> Excerpt
Default model - plot training history

../_images/training.webp

Plot of a sample model training history - darker lines are the validation data, lighter lines are the training data. Red lines are for regions with training data, blue lines for regions without.

Script (plot_training_progress.py) to make the validation figure

#!/usr/bin/env python

# Plot time-series of training progress

from specify import specification
from ML_models.default.gmUtils import loadHistory, plotTrainingMetrics

import argparse

# I don't need all the messages about a missing font
import logging

logging.getLogger("matplotlib.font_manager").disabled = True

parser = argparse.ArgumentParser()
parser.add_argument(
    "--comparator", help="Comparison model name", type=str, required=False, default=None
)
parser.add_argument(
    "--selfc", help="Compare with previous run", type=int, required=False, default=None
)
parser.add_argument(
    "--rscale",
    help="Scale RMS losses in comparator",
    type=float,
    required=False,
    default=1.0,
)
parser.add_argument(
    "--ymax", help="Y range maximum", type=float, required=False, default=None
)
parser.add_argument(
    "--ymin", help="Y range minimum", type=float, required=False, default=None
)
parser.add_argument(
    "--max_epoch", help="Max epoch to plot", type=int, required=False, default=None
)
args = parser.parse_args()

hts = None
chts = None

(hts, ymax, ymin, epoch) = loadHistory(
    specification["modelName"],
)

if args.selfc is not None:
    (chts, cymax, cymin, cepoch) = loadHistory(specification["modelName"], args.selfc)
    epoch = max(epoch, cepoch)
    ymax = max(ymax, cymax)
    ymin = min(ymin, cymin)

if args.comparator is not None:
    (chts, cymax, cymin, cepoch) = loadHistory(args.comparator)
    epoch = max(epoch, cepoch)
    ymax = max(ymax, cymax)
    ymin = min(ymin, cymin)


plotTrainingMetrics(
    specification,
    hts,
    fileName="training.webp",
    chts=chts,
    aymax=args.ymax,
    epoch=epoch,
)

Utility functions used in the plot

# Model utility functions

import os
import sys
import numpy as np

import datetime
import iris

import tensorflow as tf
from tensorflow.core.util import event_pb2
from tensorflow.python.framework import tensor_util

import matplotlib
from matplotlib.backends.backend_agg import FigureCanvasAgg as FigureCanvas
from matplotlib.figure import Figure
from matplotlib.patches import Rectangle
from matplotlib.lines import Line2D

import cmocean

from utilities import plots, grids


# Convenience function to make everything a list
# lists stay lists, scalars become len=1 lists.
def listify(input):
    if isinstance(input, str):
        input = [input]
    else:
        try:
            iter(input)

> Your tasks
[1] Revise the passage of the training-history page that opens with "# Convenience function" and ends after "iter(input)", putting "Helper function" in place of "Convenience function".
[2] In the training-history page, what color are the lines for regions without training data?

> Provided data

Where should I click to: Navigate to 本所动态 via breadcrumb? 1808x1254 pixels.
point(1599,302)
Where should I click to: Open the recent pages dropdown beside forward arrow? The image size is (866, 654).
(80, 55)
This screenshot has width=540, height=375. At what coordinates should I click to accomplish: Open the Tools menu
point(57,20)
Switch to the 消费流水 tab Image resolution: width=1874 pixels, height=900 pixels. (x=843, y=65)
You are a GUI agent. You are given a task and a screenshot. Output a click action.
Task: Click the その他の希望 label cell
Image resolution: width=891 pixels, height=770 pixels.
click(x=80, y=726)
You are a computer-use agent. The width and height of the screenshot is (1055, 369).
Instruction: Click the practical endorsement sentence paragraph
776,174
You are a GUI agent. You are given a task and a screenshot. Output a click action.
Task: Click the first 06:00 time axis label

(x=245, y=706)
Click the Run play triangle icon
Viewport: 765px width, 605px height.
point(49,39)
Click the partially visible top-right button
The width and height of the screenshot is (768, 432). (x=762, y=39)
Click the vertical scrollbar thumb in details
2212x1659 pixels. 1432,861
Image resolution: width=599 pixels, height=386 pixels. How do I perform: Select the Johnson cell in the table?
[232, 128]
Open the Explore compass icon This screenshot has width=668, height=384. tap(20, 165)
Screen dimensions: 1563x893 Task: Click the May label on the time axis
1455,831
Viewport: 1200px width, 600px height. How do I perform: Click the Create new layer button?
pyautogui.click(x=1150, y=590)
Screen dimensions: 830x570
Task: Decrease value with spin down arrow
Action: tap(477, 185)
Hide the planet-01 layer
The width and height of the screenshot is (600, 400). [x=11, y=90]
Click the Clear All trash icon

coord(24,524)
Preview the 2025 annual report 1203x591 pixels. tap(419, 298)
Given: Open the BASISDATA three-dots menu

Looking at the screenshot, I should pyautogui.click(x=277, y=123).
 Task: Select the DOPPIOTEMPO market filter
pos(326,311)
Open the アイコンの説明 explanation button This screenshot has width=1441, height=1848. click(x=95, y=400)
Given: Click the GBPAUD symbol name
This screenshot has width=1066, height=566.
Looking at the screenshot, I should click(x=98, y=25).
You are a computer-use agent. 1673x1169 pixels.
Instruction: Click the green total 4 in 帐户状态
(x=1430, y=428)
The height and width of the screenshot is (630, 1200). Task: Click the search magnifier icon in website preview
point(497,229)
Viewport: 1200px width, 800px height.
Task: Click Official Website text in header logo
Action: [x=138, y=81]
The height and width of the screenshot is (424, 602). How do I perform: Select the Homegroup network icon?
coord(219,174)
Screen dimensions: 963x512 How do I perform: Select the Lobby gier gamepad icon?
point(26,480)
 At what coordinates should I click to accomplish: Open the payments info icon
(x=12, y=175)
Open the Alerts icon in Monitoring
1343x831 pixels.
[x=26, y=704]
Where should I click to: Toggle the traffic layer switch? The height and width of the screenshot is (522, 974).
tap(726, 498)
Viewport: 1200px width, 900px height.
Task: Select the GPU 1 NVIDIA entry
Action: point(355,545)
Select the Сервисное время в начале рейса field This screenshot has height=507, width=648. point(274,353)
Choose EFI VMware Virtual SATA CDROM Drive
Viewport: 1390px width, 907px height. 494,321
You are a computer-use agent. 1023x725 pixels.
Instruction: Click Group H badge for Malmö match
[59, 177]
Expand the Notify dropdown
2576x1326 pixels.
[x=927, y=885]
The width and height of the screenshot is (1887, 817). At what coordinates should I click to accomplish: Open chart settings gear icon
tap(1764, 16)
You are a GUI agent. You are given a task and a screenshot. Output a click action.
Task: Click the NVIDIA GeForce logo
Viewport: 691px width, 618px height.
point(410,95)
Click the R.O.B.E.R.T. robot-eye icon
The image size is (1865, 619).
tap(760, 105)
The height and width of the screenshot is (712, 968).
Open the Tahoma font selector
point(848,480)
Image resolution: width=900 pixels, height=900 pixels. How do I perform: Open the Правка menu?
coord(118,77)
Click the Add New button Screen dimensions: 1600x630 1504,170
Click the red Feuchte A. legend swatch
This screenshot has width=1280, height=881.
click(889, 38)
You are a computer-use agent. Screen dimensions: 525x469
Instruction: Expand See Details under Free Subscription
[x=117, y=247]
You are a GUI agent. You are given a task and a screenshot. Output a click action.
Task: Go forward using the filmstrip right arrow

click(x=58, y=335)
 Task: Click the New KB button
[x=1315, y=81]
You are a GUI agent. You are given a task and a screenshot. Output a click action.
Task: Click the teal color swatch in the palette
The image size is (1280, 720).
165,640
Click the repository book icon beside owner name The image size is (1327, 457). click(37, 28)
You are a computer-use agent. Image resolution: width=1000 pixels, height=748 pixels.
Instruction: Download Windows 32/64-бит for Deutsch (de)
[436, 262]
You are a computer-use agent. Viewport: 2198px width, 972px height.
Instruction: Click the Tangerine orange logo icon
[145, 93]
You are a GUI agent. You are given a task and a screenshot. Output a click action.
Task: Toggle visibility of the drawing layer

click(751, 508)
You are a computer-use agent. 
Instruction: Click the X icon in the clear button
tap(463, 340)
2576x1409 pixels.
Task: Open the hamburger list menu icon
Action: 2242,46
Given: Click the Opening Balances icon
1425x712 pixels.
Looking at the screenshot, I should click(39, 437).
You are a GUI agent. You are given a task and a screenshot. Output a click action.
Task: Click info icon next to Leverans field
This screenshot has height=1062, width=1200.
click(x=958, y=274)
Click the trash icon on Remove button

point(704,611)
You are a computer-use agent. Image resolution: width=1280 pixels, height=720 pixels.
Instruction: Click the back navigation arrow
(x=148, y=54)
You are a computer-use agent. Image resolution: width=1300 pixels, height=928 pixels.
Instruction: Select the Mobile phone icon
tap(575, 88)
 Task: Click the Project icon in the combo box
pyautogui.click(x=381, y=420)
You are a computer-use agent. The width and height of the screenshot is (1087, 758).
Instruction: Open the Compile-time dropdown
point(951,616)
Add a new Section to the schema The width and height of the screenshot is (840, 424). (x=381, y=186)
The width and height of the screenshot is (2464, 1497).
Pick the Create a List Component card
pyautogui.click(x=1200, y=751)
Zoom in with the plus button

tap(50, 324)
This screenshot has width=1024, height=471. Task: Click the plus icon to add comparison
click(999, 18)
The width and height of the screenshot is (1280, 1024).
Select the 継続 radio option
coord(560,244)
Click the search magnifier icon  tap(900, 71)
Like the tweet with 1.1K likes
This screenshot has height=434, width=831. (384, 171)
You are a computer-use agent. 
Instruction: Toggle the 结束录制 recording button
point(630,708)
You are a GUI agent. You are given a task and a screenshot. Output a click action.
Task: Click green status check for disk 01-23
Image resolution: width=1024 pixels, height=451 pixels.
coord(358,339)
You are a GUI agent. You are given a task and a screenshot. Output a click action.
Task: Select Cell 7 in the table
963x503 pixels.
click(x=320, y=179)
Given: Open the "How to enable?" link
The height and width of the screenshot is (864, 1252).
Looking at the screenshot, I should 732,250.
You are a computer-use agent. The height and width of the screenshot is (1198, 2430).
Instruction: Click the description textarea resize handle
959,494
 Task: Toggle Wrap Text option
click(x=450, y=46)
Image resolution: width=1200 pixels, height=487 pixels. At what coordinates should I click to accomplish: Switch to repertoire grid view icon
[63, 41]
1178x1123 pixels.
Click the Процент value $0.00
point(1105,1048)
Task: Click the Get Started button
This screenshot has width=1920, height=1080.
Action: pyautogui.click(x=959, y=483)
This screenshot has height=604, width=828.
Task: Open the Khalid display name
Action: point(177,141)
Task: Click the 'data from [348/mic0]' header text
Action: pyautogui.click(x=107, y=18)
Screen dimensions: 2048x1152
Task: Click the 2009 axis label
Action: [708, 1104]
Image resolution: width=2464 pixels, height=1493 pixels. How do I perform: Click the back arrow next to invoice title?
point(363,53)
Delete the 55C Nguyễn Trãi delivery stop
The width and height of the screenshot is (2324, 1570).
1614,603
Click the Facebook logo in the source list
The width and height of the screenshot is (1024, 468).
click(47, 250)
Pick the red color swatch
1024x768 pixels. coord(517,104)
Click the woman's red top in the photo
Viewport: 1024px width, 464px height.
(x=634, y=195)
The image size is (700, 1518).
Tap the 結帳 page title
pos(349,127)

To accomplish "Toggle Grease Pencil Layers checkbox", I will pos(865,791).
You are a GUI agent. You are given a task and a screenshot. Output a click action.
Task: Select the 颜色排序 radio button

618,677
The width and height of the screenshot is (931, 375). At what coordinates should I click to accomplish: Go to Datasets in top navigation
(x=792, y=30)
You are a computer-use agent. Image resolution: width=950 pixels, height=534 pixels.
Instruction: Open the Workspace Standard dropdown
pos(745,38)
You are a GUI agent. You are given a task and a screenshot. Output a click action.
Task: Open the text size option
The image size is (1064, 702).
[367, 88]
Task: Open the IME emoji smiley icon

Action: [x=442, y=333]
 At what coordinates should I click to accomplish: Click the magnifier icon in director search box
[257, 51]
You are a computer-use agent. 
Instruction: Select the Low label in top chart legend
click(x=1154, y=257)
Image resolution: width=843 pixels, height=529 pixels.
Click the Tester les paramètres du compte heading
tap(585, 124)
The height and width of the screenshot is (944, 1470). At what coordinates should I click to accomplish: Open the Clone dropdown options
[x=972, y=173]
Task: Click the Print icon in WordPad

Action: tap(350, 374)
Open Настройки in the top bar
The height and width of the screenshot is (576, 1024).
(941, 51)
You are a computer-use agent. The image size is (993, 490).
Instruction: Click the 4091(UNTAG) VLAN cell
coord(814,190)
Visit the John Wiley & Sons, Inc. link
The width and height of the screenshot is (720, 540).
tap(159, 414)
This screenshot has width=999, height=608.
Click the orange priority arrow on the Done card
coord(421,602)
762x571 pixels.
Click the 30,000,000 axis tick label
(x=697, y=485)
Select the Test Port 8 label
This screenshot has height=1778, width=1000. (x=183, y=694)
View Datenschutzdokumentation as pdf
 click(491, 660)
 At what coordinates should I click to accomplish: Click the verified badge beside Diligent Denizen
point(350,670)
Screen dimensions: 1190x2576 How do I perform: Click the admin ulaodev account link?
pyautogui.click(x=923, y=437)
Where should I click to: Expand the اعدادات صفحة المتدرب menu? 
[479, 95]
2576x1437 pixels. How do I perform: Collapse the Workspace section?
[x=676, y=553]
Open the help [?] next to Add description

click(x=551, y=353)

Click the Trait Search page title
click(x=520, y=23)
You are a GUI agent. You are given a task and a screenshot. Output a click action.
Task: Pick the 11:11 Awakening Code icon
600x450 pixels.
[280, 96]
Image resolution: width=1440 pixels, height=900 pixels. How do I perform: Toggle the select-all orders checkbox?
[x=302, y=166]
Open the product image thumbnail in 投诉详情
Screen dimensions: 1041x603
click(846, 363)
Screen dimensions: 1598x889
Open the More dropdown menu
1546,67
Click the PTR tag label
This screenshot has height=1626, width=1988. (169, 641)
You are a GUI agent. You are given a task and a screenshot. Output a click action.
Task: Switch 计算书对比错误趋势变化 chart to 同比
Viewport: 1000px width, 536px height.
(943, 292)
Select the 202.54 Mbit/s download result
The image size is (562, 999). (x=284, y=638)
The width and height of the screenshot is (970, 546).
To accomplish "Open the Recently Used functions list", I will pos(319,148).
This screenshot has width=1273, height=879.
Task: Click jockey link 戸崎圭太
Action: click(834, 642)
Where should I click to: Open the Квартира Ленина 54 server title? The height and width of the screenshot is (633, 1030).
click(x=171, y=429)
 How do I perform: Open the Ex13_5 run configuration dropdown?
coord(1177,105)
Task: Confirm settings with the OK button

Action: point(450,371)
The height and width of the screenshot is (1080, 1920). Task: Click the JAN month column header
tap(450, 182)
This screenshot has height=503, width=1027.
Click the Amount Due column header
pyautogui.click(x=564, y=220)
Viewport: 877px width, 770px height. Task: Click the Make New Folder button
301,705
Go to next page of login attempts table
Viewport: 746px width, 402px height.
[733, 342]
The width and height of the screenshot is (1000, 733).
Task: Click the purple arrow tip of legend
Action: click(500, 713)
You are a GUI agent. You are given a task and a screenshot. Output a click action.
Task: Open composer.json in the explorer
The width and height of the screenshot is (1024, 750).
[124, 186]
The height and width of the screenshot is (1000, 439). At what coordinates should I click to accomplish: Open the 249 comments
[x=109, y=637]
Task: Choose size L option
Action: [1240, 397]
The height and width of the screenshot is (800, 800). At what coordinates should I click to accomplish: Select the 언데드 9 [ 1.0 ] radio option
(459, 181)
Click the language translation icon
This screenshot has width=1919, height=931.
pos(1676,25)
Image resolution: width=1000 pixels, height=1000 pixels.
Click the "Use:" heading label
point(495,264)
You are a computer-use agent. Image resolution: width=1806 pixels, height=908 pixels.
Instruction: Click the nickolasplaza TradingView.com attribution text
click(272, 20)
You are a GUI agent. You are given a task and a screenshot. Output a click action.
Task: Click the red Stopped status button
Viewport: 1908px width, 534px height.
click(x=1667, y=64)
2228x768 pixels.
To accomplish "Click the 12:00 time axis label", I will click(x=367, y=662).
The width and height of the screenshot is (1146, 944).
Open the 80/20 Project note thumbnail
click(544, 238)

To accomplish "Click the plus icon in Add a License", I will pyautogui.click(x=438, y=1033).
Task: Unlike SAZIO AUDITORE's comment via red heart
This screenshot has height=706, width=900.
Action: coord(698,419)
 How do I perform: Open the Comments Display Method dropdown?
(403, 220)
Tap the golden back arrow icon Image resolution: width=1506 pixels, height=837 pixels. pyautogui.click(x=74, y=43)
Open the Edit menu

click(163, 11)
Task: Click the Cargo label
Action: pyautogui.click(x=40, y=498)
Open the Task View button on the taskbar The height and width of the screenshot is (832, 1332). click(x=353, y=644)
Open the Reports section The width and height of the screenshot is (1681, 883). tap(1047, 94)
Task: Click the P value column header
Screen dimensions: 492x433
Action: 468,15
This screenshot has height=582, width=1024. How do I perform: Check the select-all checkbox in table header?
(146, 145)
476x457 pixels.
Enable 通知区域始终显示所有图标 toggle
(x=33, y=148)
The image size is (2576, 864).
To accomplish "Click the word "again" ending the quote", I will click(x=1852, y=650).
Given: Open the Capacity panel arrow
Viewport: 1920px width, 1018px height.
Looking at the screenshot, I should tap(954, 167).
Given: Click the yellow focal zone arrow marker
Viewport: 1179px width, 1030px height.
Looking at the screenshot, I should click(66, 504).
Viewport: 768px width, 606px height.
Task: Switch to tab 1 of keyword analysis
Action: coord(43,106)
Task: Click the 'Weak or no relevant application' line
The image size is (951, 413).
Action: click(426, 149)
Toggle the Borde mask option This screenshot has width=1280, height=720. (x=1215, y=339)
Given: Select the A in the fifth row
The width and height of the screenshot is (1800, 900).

> Solutions per task
[1]
# Helper function to make everything a list
# lists stay lists, scalars become len=1 lists.
def listify(input):
    if isinstance(input, str):
        input = [input]
    else:
        try:
            iter(input)

[2] Blue.